I'd read Permutation City previously, despite the fact that Egan wrote this book first. They cover similar ideas, although PC was more convoluted, as Diaspora had nicked all the low-hanging fruit. I find his novels horribly scientifically plausible - a vision of the future more alien, yet somehow more believable than the extrapolation of, say Accelerando. The background to this particular story is a bleak utopia, even worse than Banks's Culture. What do you do in a world where you can do everything?
Specifically, the main characters of this book are conscious pieces of software running on hugely powerful computers in the distant future. They can do anything they want in the simulated world. Then life in the (real) flesh is wiped out, and the characters look for a way to avoid being hit by similar catastrophes. The plot is rather uninspiring, but provides a backdrop against which Egan explores maths and (well-researched!) physics, and the consequences of digital consciousness.

▶ **Information provided**:
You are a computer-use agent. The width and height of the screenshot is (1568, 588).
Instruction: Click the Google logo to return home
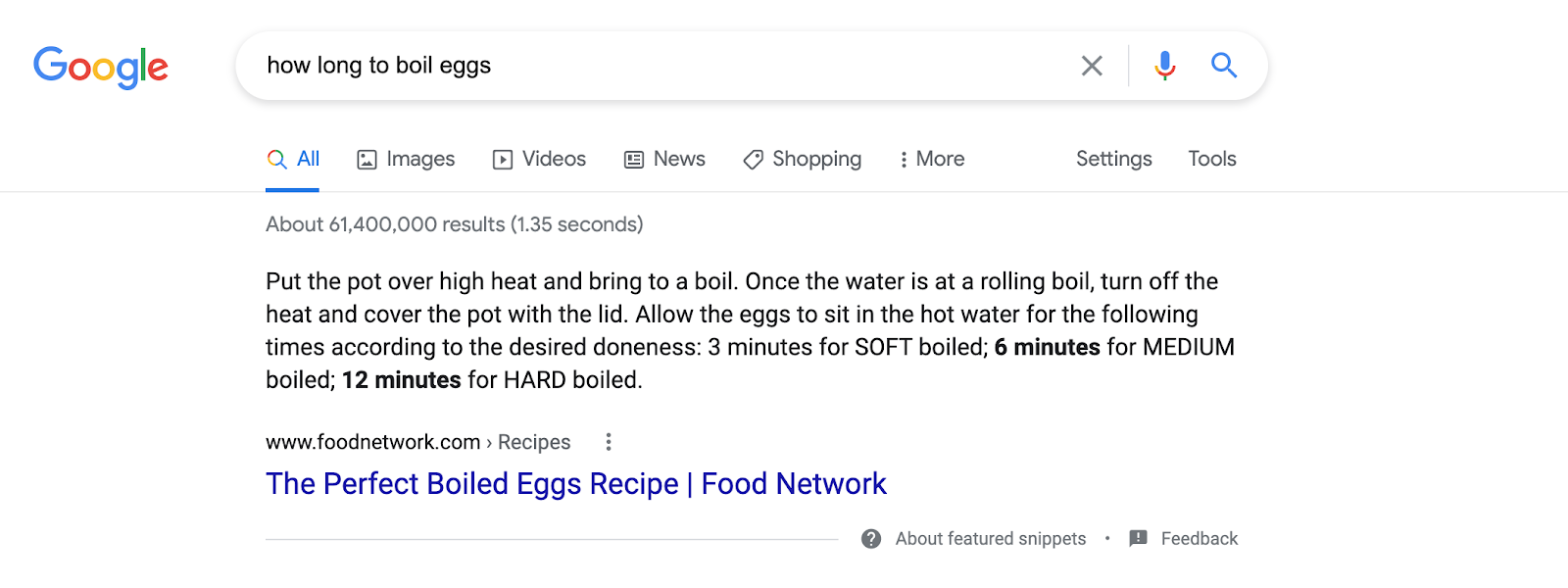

▶ **Exercise brief**: Copy the passage of the Egan novel review between "I'd read Permutation" and "can do everything?", inclusive, and swap "bleak" for "grim".

▶ **Correct answer**:
I'd read Permutation City previously, despite the fact that Egan wrote this book first. They cover similar ideas, although PC was more convoluted, as Diaspora had nicked all the low-hanging fruit. I find his novels horribly scientifically plausible - a vision of the future more alien, yet somehow more believable than the extrapolation of, say Accelerando. The background to this particular story is a grim utopia, even worse than Banks's Culture. What do you do in a world where you can do everything?